— BEGIN Reading passage —

Career Highlights

  • 2001-2002: Champions

East Gaston High Warriors 2001-2002

The Banner Year.

The boys made a promise to each other, then gave East Gaston a championship.

It’s 5 a.m. On the dark backroads of Mount Holly near Sandy Ford down to Morningside and beyond, Coach Eugene Farrar edges his 1997 two-toned Mitsubishi Montero Sport quietly through sleepy, warm September air, convincing himself these meandering, pre-dawn drives are a blessing.

He slows to the curb at seven, eight, sometimes nine houses just long enough for a young athlete to race from the front door and pile in. “Three or four would climb into the backseat, then the whole back was open, so another four or five would climb in there. The guys who had to get in the back, I’d get them last so it wasn’t so long a ride,” Farrar says.

A few minutes before 6, the Montero is in the high school parking lot. One by one, lights click on inside the gymnasium, beginning the day. It’s 2001.

Farrar is assistant coach of East Gaston High School boys basketball. He’s part-time on the school payroll, so he works a third-shift job, too. Sleep is irrelevant. His boys were on a mission.

Team members voluntarily gathered for a group meeting at the beginning of the school year. While their minds were still clear, before homework and exams and high school expectations set in, they devised a plan, because they knew when November came, they’d be high on sweat and adrenaline, and that’s no time for pondering.

“So we set down at the beginning of the year and we were like, as a team let’s figure out what we wanted to do,” says Tyler Berg, a 6-9 senior center, “and we wanted to put a banner up in the gym. There wasn’t one up there for basketball. So that was the goal: Win the conference tournament and go to State. What do we have to do to get to that point? How can we get that banner up there?”

Players asked school personnel permission to play pick-up in the gym after school. No dice. “Some kind of crazy rule,” Berg says. Farrar heard about the meeting.

“A lot of the basketball guys were playing football, and at the time with the 2002 team, I was working third shift so I couldn’t stay. But I knew we’d have to get in the gym if we were going to be able to compete,” Farrar says. “So I talked to [head coach] Ken Howell, and said we don’t have the advantage that Ashbrook has, or Huss has. When those guys finish playing football, they have a place to walk to after practice where they can play. We’d have to be in the school gym at 5 p.m., and I can’t go at 5.” So, mornings? “We asked, ‘What about 6 a.m.?’” Berg says. Coach Howell got the go-ahead from school personnel.

“We would get up at 5 or 5:30 and meet at the gym at 6 a couple mornings a week,” Berg says. “That way the football players could play, too, and we could build team chemistry and know what each other’s tendencies were, and build that bond. We did that until the season started, then in practices we’d reiterate what our goal was and all get on the same page. We’d say, we have good players and good chemistry. Let’s put a banner on the wall.” That 2001-2002 EGHS boys basketball team got its banner on the gym wall. It also compiled the best record in school history: 22-5. This year, it’s part of the Mount Holly Sports Hall of Fame.

— END Reading passage —

Given request 1: In the article on the 2001-2002 East Gaston basketball team, why did the players hold their preseason workouts at 6 a.m.?

— BEGIN Information shown —

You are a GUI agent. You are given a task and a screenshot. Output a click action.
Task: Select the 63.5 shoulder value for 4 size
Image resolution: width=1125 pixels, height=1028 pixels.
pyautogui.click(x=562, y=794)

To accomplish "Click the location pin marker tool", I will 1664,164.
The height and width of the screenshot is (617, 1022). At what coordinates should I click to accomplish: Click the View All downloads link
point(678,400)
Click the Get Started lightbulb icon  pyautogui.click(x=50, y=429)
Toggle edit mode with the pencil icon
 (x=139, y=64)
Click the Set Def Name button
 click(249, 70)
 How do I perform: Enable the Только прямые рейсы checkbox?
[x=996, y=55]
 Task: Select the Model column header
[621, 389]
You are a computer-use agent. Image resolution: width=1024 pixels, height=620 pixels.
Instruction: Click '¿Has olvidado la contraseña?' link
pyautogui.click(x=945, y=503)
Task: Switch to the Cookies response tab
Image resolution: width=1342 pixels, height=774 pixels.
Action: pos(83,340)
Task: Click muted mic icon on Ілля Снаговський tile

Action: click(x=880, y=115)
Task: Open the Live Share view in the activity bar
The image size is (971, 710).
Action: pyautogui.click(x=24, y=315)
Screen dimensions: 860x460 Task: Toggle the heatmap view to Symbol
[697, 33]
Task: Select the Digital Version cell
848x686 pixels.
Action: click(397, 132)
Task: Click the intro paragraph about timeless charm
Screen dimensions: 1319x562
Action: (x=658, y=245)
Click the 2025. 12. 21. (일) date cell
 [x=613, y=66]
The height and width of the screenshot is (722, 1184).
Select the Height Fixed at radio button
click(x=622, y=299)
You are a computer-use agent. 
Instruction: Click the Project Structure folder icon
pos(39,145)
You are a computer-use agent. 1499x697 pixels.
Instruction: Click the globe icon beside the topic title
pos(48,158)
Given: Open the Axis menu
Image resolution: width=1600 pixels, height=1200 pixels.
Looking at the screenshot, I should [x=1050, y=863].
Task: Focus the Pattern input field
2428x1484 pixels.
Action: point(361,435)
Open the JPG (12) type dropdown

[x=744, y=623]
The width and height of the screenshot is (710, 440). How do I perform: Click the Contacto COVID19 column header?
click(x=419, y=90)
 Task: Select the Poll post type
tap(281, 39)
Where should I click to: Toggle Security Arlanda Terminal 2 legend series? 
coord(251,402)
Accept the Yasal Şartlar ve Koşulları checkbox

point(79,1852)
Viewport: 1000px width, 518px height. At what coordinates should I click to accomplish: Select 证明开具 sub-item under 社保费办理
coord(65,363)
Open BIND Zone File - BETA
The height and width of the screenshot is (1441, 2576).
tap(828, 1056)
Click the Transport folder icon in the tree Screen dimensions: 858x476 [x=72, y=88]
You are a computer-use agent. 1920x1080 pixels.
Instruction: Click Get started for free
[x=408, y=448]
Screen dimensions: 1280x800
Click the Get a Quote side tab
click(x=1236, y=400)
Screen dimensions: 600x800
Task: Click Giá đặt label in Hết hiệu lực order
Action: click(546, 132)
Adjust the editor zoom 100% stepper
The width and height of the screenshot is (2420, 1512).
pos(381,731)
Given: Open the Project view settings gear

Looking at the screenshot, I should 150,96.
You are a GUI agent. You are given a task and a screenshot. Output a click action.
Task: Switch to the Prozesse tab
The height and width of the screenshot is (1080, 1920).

— END Information shown —

Given request 2: Copy out the rows word for word, starting at the beginning of the rows and ending with the line that contains "I will 1664,164.", including that line.

Problem solution 1: The school would not let them play pick-up in the gym after school, and Farrar worked a third-shift job, so he could not be at the gym at 5 p.m. Early mornings also let the players who were on the football team take part.

Problem solution 2:
You are a GUI agent. You are given a task and a screenshot. Output a click action.
Task: Select the 63.5 shoulder value for 4 size
Image resolution: width=1125 pixels, height=1028 pixels.
pyautogui.click(x=562, y=794)

To accomplish "Click the location pin marker tool", I will 1664,164.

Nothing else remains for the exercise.